A miniscule bit of that energy, in the form of gravitational waves, travelled the Universe for some 1.3 billion years, before being captured by the U.S.-based Laser Interferometer Gravitational-wave Observatory (LIGO).

Pleasingly, this discovery (1) arrived in time to commemorate 100 years since Albert Einstein presented his new general theory of relativity, which first predicted the existence of gravitational waves. Indeed, the precise shape of the waves was exactly as expected by Einstein’s theory. Black holes are, by their very nature, impossible to see, and gravitational waves are the only way to confirm that black holes really exist. Black holes are usually born from collapsed stars after a colossal explosion known as a supernova.

From this discovery, we now know that a pair of stars can both explode, forming two black holes, without being blown away from each other, which helps us to understand how all stars are born, live, and die. Gravitational waves have opened an entirely new window into the Universe.

Gravitational wave transients

A network of gravitational wave observatories is now in operation: LIGO, the European Virgo detector in Italy, and the Japanese Kamioka Gravitational Wave Detector (KAGRA). To date, the network has detected more than 90 gravitational wave events from pairs of colliding stars. Most of these stars were black holes, but some were neutron stars: extremely dense, compact stars, weighing about the same as the Sun, but squashed down to the size of inner London.

As the two stars orbit each other, the radiation of gravitational waves causes the orbit to shrink, and the two stars to orbit faster and faster, radiate even more gravitational waves, and spiral closer and closer together. Inevitably, the two stars collide. The runaway orbit generates gravitational waves, which oscillate at higher and higher frequencies, producing a distinctive “chirp” signal.

Colliding stars are one class of gravitational wave transient, but many others haven’t been detected as yet. For example, a supernova may itself produce a burst of gravitational waves.

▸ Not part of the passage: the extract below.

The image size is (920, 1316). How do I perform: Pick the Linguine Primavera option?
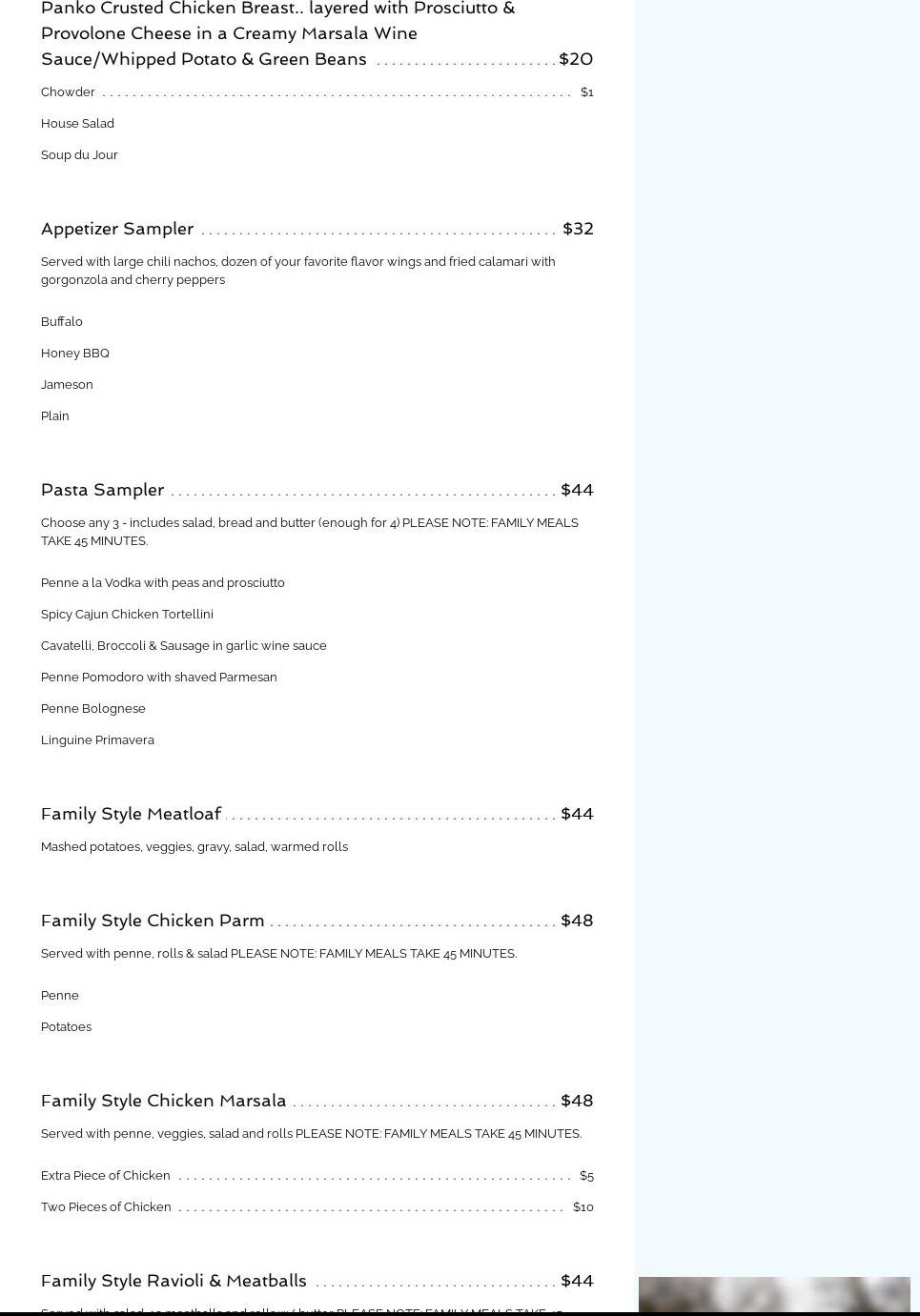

Rapidly spinning neutron stars occasionally get hiccups; these so- called “glitches” may also be detectable as gravitational wave transients.

The collision of neutron stars: The gravitational wave transient seen around the world

On 17th August 2017, LIGO and Virgo witnessed the gravitational wave signal from a remarkable event: the collision of two neutron stars some 130 million years ago. (2) A couple of seconds after the event, a burst of gamma rays was detected, followed by an optical counterpart, flares of infrared and ultraviolet radiation, and longer-lived X-rays and radio waves.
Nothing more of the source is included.